The 43-year-old refinery with a major source of toxic pollutants created by heavy industry will be completely transformed into an environment-friendly modern space. Audi won the German Sustainable Building Council award for this revolutionary idea.
Works have been going on to clean up the polluted site since 2016 and should be done by the end of 2022, except for the cleaning up of groundwater which is likely to continue until 2028.
The treatment uses four different methods: treating the groundwater, air sparging, honeycomb excavation, and washing the soil downstream. The team that has been responsible for the remediation project has taken away 900 tons of heavy oil, 200 tons of volatile pollutants, and 220 lbs. (100 kg) of perfluorinated chemicals.
With the goal of a cleaner environment, the automotive technology park is under development on a 75-hectare site.
A commercial and industrial park will be built out of 60 hectares while the remaining 15 hectares will be restored to nature and landscape. Cariad, the software development arm of the Volkswagen Group has already moved in.
The new park is close to A9 Highway, the digital testing and development facility for self-driving cars.

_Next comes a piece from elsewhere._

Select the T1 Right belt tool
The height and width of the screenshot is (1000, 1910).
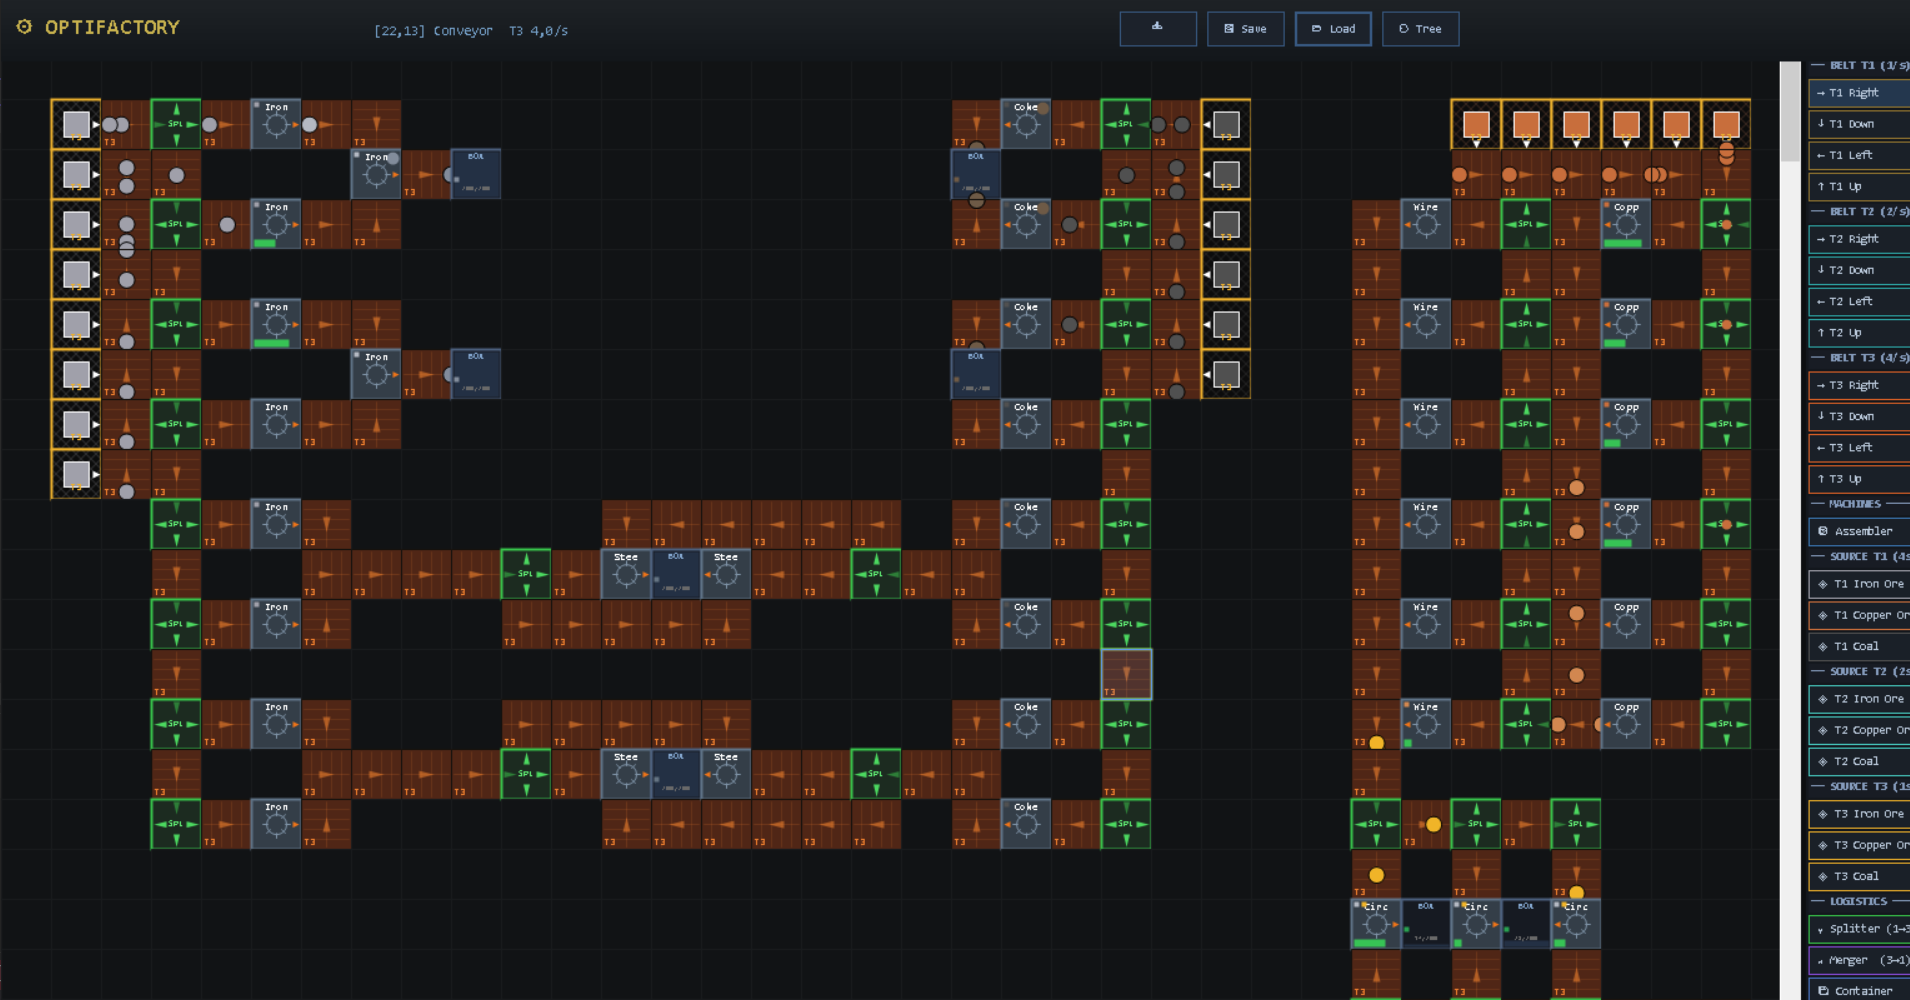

Audi will develop “First Mile” – a route for testing and developing 5G-based mobile applications and Vehicle Safety Center – a facility to perform automotive crash tests and establish future improvements.
This big project to clean up the IN-Campus site is one of the biggest environmental projects in Germany and has never been done before in Bavaria. The goal of the IN-Campus is to make it a zero-energy campus that uses solar power on the green roof of the Energy Control Center at first.
Even though the IN-Campus also gets green electricity from the local power company, the technology park plans for the self-generation of green energy in the future. The zero-energy strategy has more parts, such as more photovoltaic systems, waste-heat recovery, energy storage, and smart control systems.